We all know it’s a good idea to pay off debt and save money, but that can be extremely difficult if you’re living on a fixed income.
The U.S. Census Bureau estimates that the median household income for those living in the United States in 2019 (the most recent year for which numbers are available) was $68,703.
If your income is at or below that median, you may be finding it difficult to keep up with your bills or save any money at all, especially if you are on a fixed income. However, it is possible.
How to Pay Your Bills and Even Save Money on a Fixed Income
When you are able to work, you can almost always earn more money. But if you’re on a fixed income, whether it is from Social Security, disability, a pension or some other source, you’re basically taking in the same amount of money each month.
And you may find that that set amount is barely covering your expenses each month, making it impossible to make any headway on your debt or save any money for emergency expenses.
Fortunately, there are some things you can do to try to improve your situation. Let’s walk through them.
Develop a Budget
The first step is to determine exactly where each month’s income is going. You’ll never be able to pay down debt or save if you’re spending every dime you take in.

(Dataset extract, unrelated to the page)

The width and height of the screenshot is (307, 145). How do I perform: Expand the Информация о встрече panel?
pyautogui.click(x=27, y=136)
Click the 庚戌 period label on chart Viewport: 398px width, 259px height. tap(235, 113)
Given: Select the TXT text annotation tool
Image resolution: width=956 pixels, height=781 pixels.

Though the idea of budgeting can seem intimidating at first, money expert Clark Howard thinks you’ll be glad you did it:
“A lot of people look at being told to do a budget as if their life is being restricted. But the whole idea of budgeting is freeing because you’re getting your life under control, creating more choices and reducing anxiety,” Clark says. “Tracking what you’re spending and then seeing where you can make changes in your life is powerful. This is about giving you power back into your life.”

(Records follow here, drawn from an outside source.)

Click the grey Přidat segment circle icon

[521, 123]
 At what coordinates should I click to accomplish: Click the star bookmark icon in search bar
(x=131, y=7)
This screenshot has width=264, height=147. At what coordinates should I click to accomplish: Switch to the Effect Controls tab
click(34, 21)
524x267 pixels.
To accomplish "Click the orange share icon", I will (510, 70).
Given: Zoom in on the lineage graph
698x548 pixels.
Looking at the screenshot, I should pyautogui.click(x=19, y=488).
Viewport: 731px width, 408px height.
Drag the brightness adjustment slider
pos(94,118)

Being on a fixed income actually makes it easier to create what’s called a “zero-sum budget.”
A zero-sum budget means that you structure your budget so that every dollar has an intended purpose before you get your paycheck. If there’s any money left over after you’ve designated money for all your expenses, you should use it to pay down debt. If you’re debt-free, save that money in an emergency fund, and once your savings grow, move some to a retirement fund.
By having a plan for every dollar before it hits your bank account, you can avoid inadvertently wasting money by spending without a plan.

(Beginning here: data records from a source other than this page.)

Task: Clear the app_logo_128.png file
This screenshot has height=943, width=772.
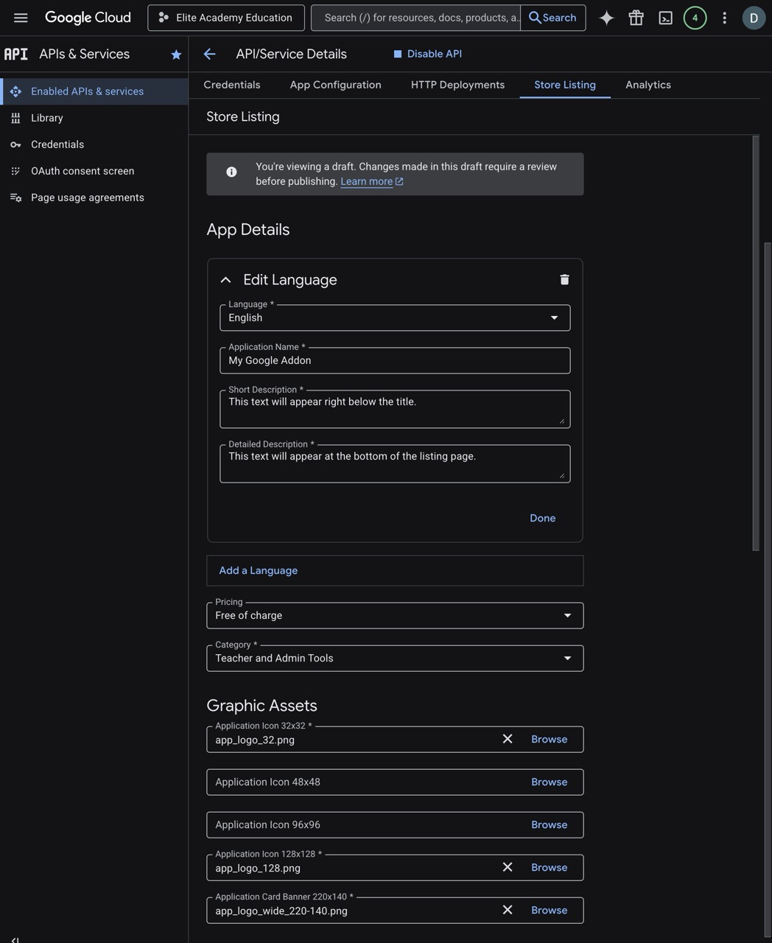Action: [508, 867]
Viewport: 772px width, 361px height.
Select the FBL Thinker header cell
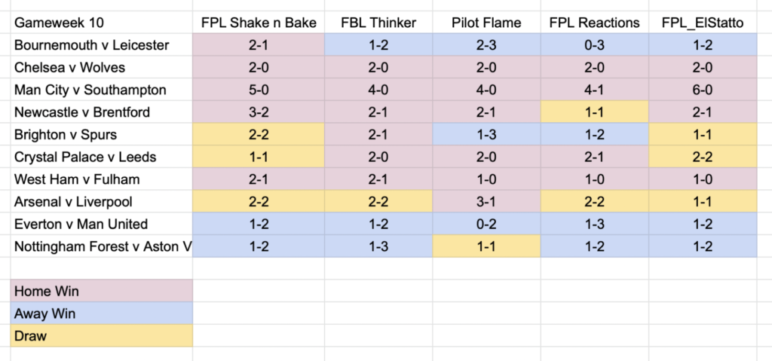click(378, 23)
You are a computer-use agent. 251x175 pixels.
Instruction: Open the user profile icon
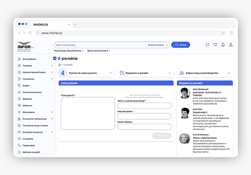click(231, 45)
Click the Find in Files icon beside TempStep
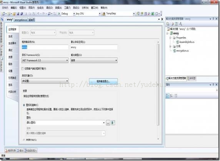The width and height of the screenshot is (220, 161). pos(104,14)
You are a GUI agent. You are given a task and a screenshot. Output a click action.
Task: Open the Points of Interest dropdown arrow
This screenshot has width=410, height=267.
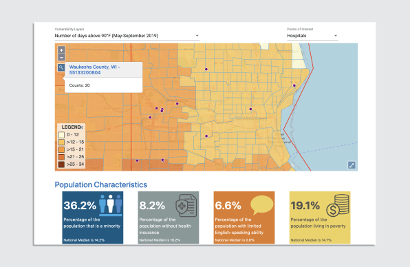pos(336,36)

Get Out and Stay Out of Debt
As mentioned above, any money not going to your living expenses should generally be used to pay down debt. CreditCards.com reports that the average interest rate on credit cards is just over 16% as of November 2020. That is far higher than the interest you could expect to earn over the long term in any legitimate investment.
Not only does carrying and accumulating debt mean that you have more in monthly payments to make each month, it means that you’re delaying financial freedom because of the interest you’re paying. By avoiding debt or working to pay off debt quickly, you can put this money into savings instead.
Start Saving and Make It Automatic
Once you’ve set up your budget (and are sticking to it) and have paid down your debt, you get to the fun part: saving.
Automating your savings is the best way to save more money, no matter what your income is. And setting up this system shouldn’t take long with the help of your bank. You designate a certain dollar amount to come out of your check every month and move automatically into a savings vehicle.
By automating the process, you never even see the money. That will make it easier to adjust to living on less and start saving money.
Pay off debt and saving money — even on a fixed income and even just a few dollars per check — is possible. Certainly, it will take effort, but once you make some headway, you can begin to save more money each and every month.